Há um aforismo que diz – «os amigos podemos escolhê-los; familiares e vizinhos, não». Uns, são-nos impostos pelas leis do sangue, os outros por circunstâncias que não podemos alterar. Pais, irmãos, filhos, temos obrigação de os amar; com os vizinhos, devemos tentar ter boas relações. Boas relações que são uma estrada com dois sentidos – eles devem esforçar-se também por ter connosco boas relações, por não lesar os nossos legítimos direitos. O Estado espanhol, herdeiro de um reino de Castela e Leão, arrogante e agressivo, que tudo tentou para nos absorver, é um bom vizinho?
De modo algum. É um péssimo vizinho. Tenta esmagar-nos com a sua dimensão territorial e com o seu peso demográfico – território e população conseguidos pela absorção de nações que não conseguiram, como nós, manter-se independentes. O Estado espanhol não faz qualquer esforço para ir ao encontro dos nossos interesses – a política da água é apenas um exemplo – retendo-a se o tempo é de seca, abrindo as comportas das barragens,se a chuva é abundante. Para não falar em Olivença – território que nos foi roubado e que é dezasseis vezes maior do que Gibraltar, que o reino de Espanha deu ao Reino Unido e agora quer de volta.
A cobardia da diplomacia portuguesa é uma constante que os governos dos últimos dois séculos têm mantido. José Sócrates foi ao ponto de afirmar que nos convém ter como vizinho um estado tão poderoso quanto possível – seguindo a lógica das “lojas âncora” prevalecente nos centros comerciais. É óbvio que, para além de todas as razões que existam para que Catalunha, País Basco e Galiza sejam independentes, seria do nosso interesse que essa verdade histórica e cultural fosse reposta. Devíamos apoiar a tese soberanista da Catalunha. Devíamos apoiar a integração da Galiza na CPLP (como membro de pleno direito) – o Brasil e os jovens países de língua oficial portuguesa serão por certo sensíveis ao anseio de independência da Galiza, berço da língua que nos une.

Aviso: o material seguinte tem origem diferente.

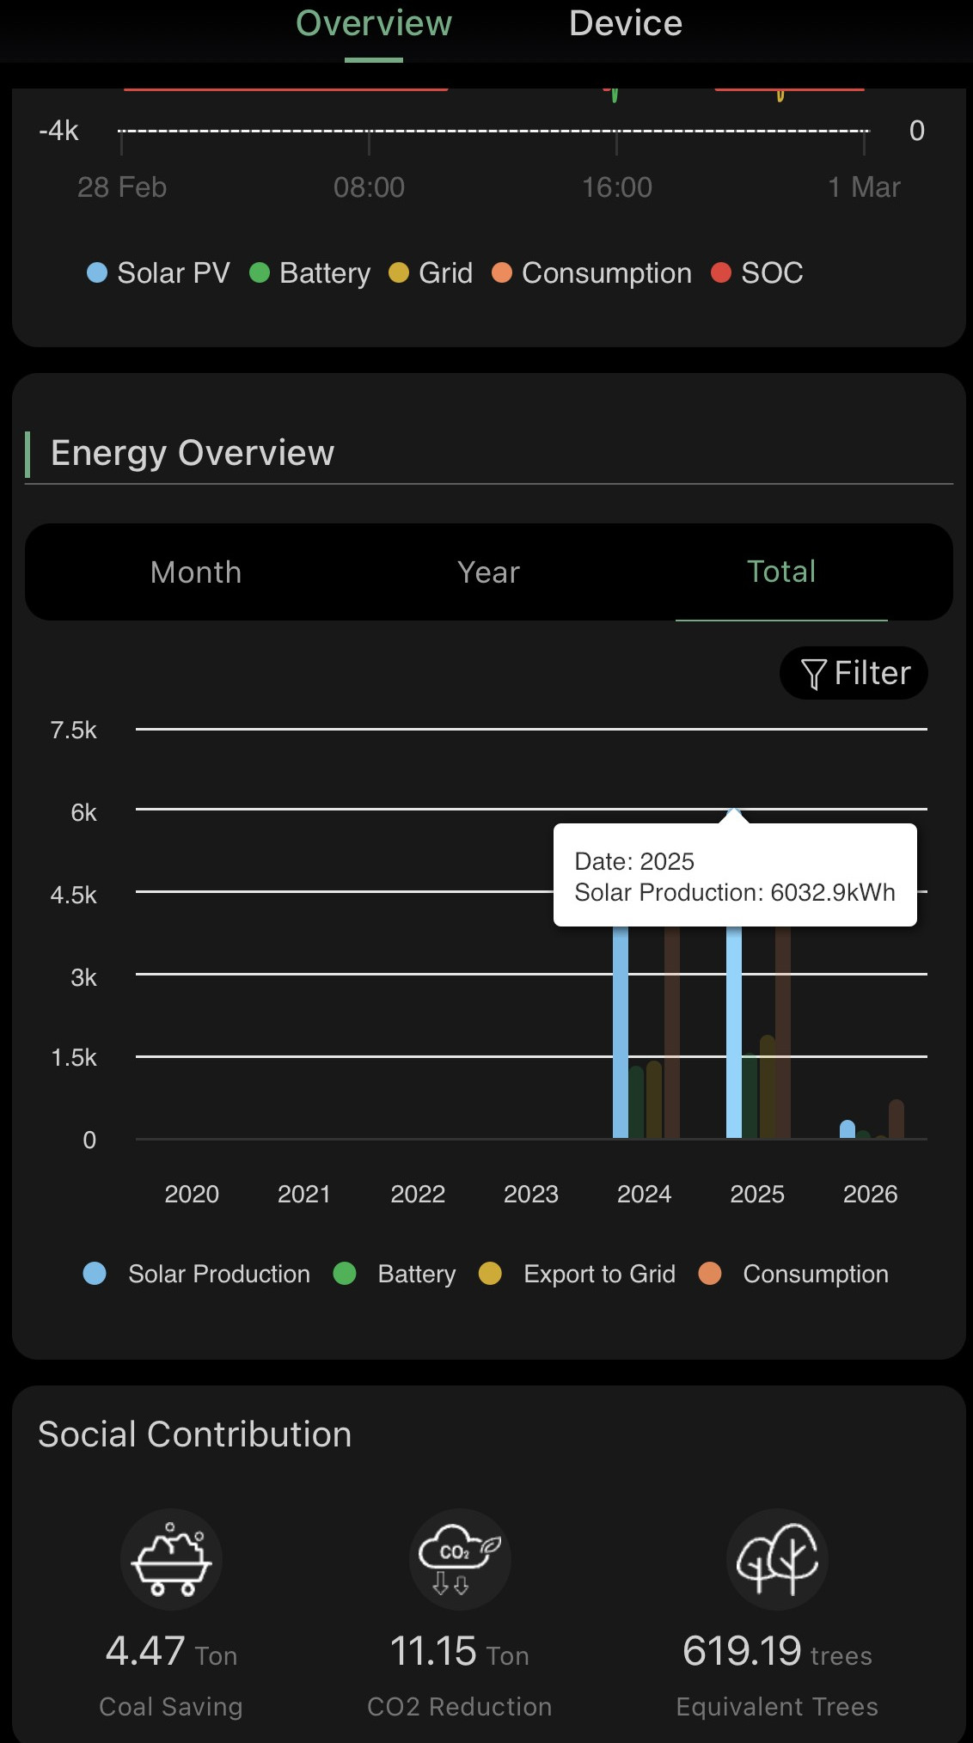Viewport: 973px width, 1743px height.
Task: Tap the 2026 blue solar bar
Action: pos(848,1129)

A subserviência da nossa República perante um reino minado por contradições e corrupções. um reino que herdou tudo o que de ridículo e desumano Franco trouxe na bagagem do seu exército de África, com um rei que traiu tudo e todos, um serventuário do velho general fascista, a subserviente cobardia dos nossos governos é um dos pontos de apoio do Estado espanhol que, em troca, nos faz o grande favor de não contestar uma soberania que não conseguiu abater.